Module AES
AES symmetric cipher
AES (Advanced Encryption Standard) is a symmetric block cipher standardized
by NIST . It has a fixed data block size of 16 bytes.
Its keys can be 128, 192, or 256 bits long.
AES is very fast and secure, and it is the de facto standard for symmetric
encryption.
As an example, encryption can be done as follows:
>>> from Crypto.Cipher import AES
>>> from Crypto import Random
>>>
>>> key = b'Sixteen byte key'
>>> iv = Random.new().read(AES.block_size)

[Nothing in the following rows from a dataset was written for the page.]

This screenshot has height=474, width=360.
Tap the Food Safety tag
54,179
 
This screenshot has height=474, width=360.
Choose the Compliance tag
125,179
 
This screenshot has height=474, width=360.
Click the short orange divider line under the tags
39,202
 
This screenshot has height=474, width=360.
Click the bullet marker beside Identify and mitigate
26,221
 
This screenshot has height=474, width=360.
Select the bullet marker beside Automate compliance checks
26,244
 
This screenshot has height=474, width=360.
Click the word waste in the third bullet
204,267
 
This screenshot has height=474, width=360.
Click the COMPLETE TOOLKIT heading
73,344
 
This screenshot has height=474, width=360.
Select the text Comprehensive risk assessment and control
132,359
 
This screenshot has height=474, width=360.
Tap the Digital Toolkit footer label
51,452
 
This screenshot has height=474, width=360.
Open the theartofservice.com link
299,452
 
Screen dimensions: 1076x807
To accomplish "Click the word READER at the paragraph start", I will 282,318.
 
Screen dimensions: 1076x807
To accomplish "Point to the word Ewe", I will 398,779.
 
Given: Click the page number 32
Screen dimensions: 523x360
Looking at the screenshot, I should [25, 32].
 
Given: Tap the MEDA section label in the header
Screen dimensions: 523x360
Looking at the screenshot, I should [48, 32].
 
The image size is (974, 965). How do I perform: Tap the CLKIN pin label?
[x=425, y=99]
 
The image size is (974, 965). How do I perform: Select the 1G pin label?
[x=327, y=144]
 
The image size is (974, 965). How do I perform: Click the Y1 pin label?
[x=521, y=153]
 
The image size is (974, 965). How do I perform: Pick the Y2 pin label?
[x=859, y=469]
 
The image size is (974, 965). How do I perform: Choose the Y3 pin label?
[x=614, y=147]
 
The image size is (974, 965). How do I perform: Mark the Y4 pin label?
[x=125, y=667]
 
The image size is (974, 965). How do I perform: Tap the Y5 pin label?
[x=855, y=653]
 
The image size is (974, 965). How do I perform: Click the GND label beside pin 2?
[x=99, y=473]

>>> cipher = AES.new(key, AES.MODE_CFB, iv)
>>> msg = iv + cipher.encrypt(b'Attack at dawn')
|
new(key,
*args,
**kwargs)
Create a new AES cipher |
|
|
|
MODE_ECB = 1
Electronic Code Book (ECB).
|
|
MODE_CBC = 2
Cipher-Block Chaining (CBC).
|
|
MODE_CFB = 3
Cipher FeedBack (CFB).
|
|
MODE_PGP = 4
This mode should not be used.
|
|
MODE_OFB = 5
Output FeedBack (OFB).
|
|
MODE_CTR = 6
CounTer Mode (CTR).
|
|
MODE_OPENPGP = 7
OpenPGP Mode.
|
|
block_size = 16
Size of a data block (in bytes)
|
|
key_size = 16, 24, 32
Size of a key (in bytes)
|
new(key,
*args,
**kwargs)
|
|
Create a new AES cipher
- Parameters:
key (byte string) - The secret key to use in the symmetric cipher.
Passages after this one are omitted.